I really wish he would be mauled by a bear. A giant bear or a giant "choco bear" bouncer at a local night club. Someone make it happen. Please.
--------------------------------------
Bears - from choco, white, mocha, etc. - are having the "Best Week Ever."
Congrats to the ultimate Choco Bear, Barack Obama.
Here's to you: http://www.youtube.com/watch?v=twQlpFrm5iM
IF that's Shia under the bag, he's an ass. Gosh, you don't think the Pappz will stalk you more with this idiot behavior? Duh.
Just smile, wave, and move along. That's how they did it old school.
Shia was fine until Keanu Reeves FREAK rubbed off on him.
Is Keanu that broke this is all he has left? Just like when he was 17 taking out the OLD LADIES for a dinner, a dance and a fck, for some extra cash.

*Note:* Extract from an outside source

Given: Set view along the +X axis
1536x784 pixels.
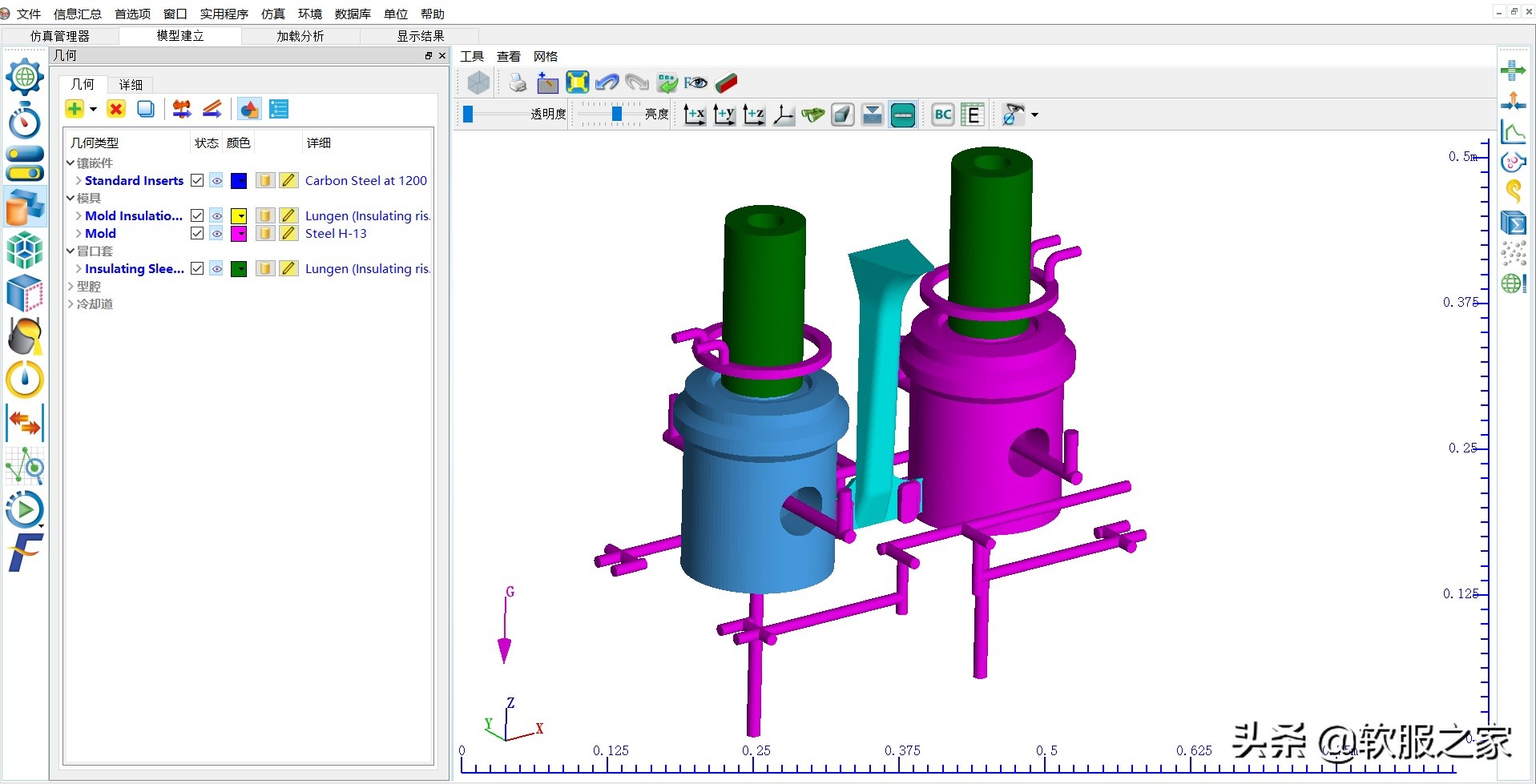Looking at the screenshot, I should 694,115.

Enlarge photo...good lord.
I just vomited a little in my mouth.
http://pacificcoastnewsonline.celebuzz.com/2009/01/keanu-reeves-and-his-...
My God a look at the rat invested alley he is pulling out of. Is that, OMIGod it is, a Port a Potty, in the back of some grungy ass weekly apartment living complex. That bitch is 100% psycho. Reeves deserve to have the label he has as a queer boy who will do anything for an eight ball.
“As you simplify your life, the laws of the universe will be simpler; solitude will not be solitude, poverty will not be poverty, nor weakness weakness.”
Justin Timberlake gave the world "Dick in a Box". Shia gave the world "Douche in a Bag".
What a moron.
I hope this becomes a trend and more douches start wearing paper bags. would make them easier to identify plus you don't have to see that stupid look they always have on their face.
any one have John Mayer's address, I'd like to personally send him a bag. Also Diddy and Kanye....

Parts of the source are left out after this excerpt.